Ces mutations intellectuelles s’expliquent également par un contexte historique. Nombre d’observateurs ont souligné combien des événements comme l’assassinat de Kennedy et de Martin Luther King ou la guerre du Vietnam ont ébranlé la société américaine. La conséquence, analysent Sabina Loriga et Jacques Revel, est l’affaiblissement de la confiance dans la vérité historique, doublé du sentiment «de vivre dans un temps sans direction». La boussole de l’histoire semble dès lors inopérante. Ce désarroi explique l’émergence de nouveaux points de vue sur la scène publique et universitaire, très critiques envers la fausse objectivité d’un discours historique qui laisse en marge certains groupes humains, comme les Afro-américains, les peuples colonisés ou les homosexuels.

Inaccessibilité du réel

Que signifie pour l’historien l’idée que le langage s’interpose entre nous et la réalité ? Etudiant le monde ouvrier anglais au XIXe siècle, Gareth Stedman Jones dans Languages of class (1983) montre le décalage qui existe entre le contenu du langage et les expériences de vie, estimant à rebours de l’historiographie traditionnelle que c’est le langage de la protestation politique qui crée les intérêts de classe, non l’inverse. Patrick Joyce s’interroge de son côté sur l’existence d’une «conscience de classe» dont serait doté le prolétariat anglais, notion pourtant centrale dans l’histoire des luttes sociales. Quant à Gabrielle M. Spiegel, médiéviste américaine de renom, elle tire les conséquences du tournant linguistique en mettant en cause la compréhension par l’historien du comportement des acteurs, rendue inaccessible par la barrière du langage. Certains grands historiens comme Pierre Vidal-Naquet ou Saul Friedländer ont cependant averti des risques que fait courir ce principe de l’inaccessibilité du réel, soulignant que les thèses négationnistes pourraient y trouver une raison pour justifier leur refus d’admettre l’existence de la «solution finale». Peut-être est-ce la raison pour laquelle des historiennes reconnues, comme Lynn Hunt ou Joyce Appleby, ont cherché une voie intermédiaire entre le relativisme absolu (chacun produit sa vérité) et le réalisme absolu (le passé serait accessible tel qu’il a été), en affirmant que, malgré de multiples biais, le langage permet un retour vers certains aspects du réel.

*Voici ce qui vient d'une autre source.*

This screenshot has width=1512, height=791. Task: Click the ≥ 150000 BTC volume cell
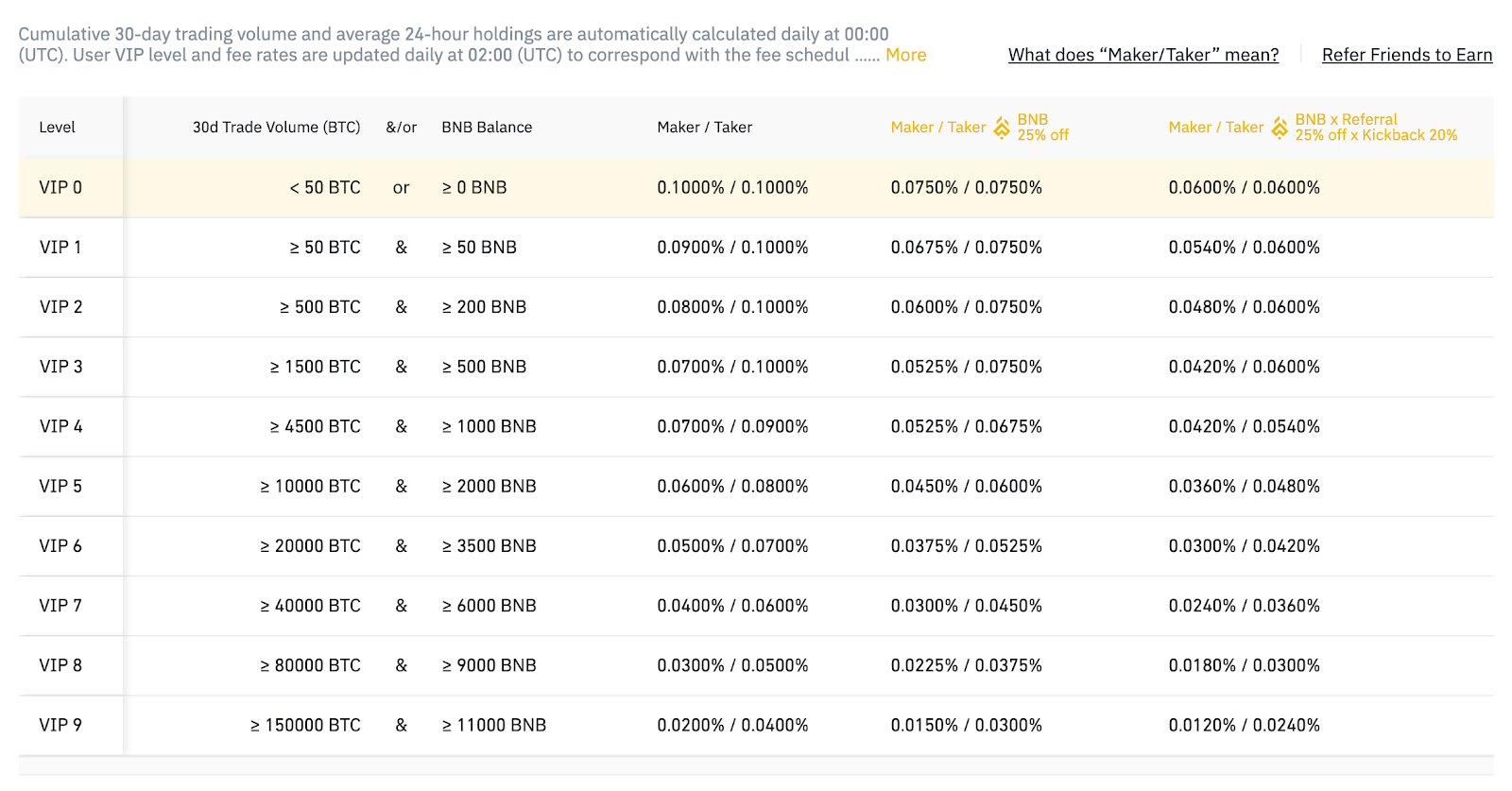[x=305, y=725]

Le tournant linguistique a aussi suscité beaucoup de critiques chez nombre d’historiens de premier plan, de Thompson à Ginzburg, critiques manifestement partagées par nos auteurs, Sabina Loriga et Jacques Revel. Après avoir mobilisé les sommaires des revues, il est désormais peu audible, en particulier à l’extérieur des campus américains. Reste qu’il a été le symptôme fort d’une remise en cause plus large d’un type de savoir historique qui se trouve aujourd’hui encore déstabilisé, pour le meilleur et pour le pire.

Jean-Yves Grenier

Sabina Loriga et Jacques Revel, Une histoire inquiète. Les historiens et le tournant linguistique, Ehess /Seuil /Gallimard, 382 pp., 25 €.